_Input records_
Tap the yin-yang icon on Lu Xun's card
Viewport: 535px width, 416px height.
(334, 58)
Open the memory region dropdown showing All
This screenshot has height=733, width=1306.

--

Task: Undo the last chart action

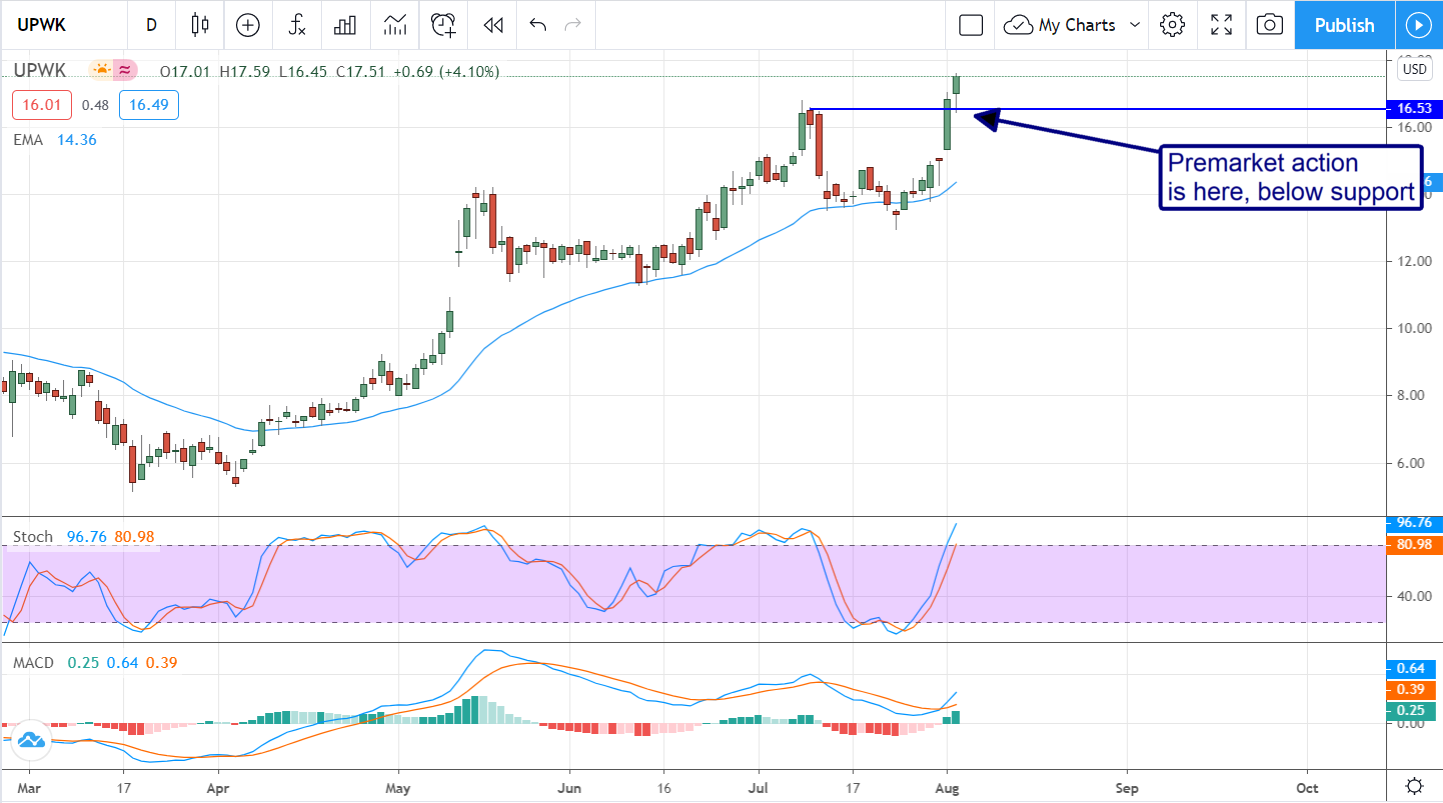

_Brief_
For the listing above, print only the lines starting at the line containing "Open the memory region dropdown showing All" and ending at the line containing "This screenshot has height=733, width=1306.", exactly, both included.

_Answer box_
Open the memory region dropdown showing All
This screenshot has height=733, width=1306.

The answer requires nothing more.